The records:
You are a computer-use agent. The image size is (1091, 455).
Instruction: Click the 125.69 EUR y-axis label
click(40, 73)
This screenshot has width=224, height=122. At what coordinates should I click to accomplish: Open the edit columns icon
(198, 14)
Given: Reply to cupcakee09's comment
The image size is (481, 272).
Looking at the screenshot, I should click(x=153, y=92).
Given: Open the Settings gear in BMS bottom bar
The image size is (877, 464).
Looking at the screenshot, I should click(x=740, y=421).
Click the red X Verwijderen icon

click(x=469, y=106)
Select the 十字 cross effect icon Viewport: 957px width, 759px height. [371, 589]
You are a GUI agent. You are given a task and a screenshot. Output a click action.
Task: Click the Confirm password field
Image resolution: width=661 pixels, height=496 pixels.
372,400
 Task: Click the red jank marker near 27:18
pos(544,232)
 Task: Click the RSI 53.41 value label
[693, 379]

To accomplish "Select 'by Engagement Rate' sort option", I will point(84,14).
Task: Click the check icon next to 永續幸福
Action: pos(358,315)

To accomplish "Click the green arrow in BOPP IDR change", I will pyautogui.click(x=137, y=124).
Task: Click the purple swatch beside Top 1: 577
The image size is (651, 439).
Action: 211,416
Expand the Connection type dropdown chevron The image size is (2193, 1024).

What you should do:
What you return must be the lines above that run from the line with "Instruction: Click the" to the line with "Given: Reply to cupcakee09's comment", inclusive, each copied exactly.

Answer space:
Instruction: Click the 125.69 EUR y-axis label
click(40, 73)
This screenshot has width=224, height=122. At what coordinates should I click to accomplish: Open the edit columns icon
(198, 14)
Given: Reply to cupcakee09's comment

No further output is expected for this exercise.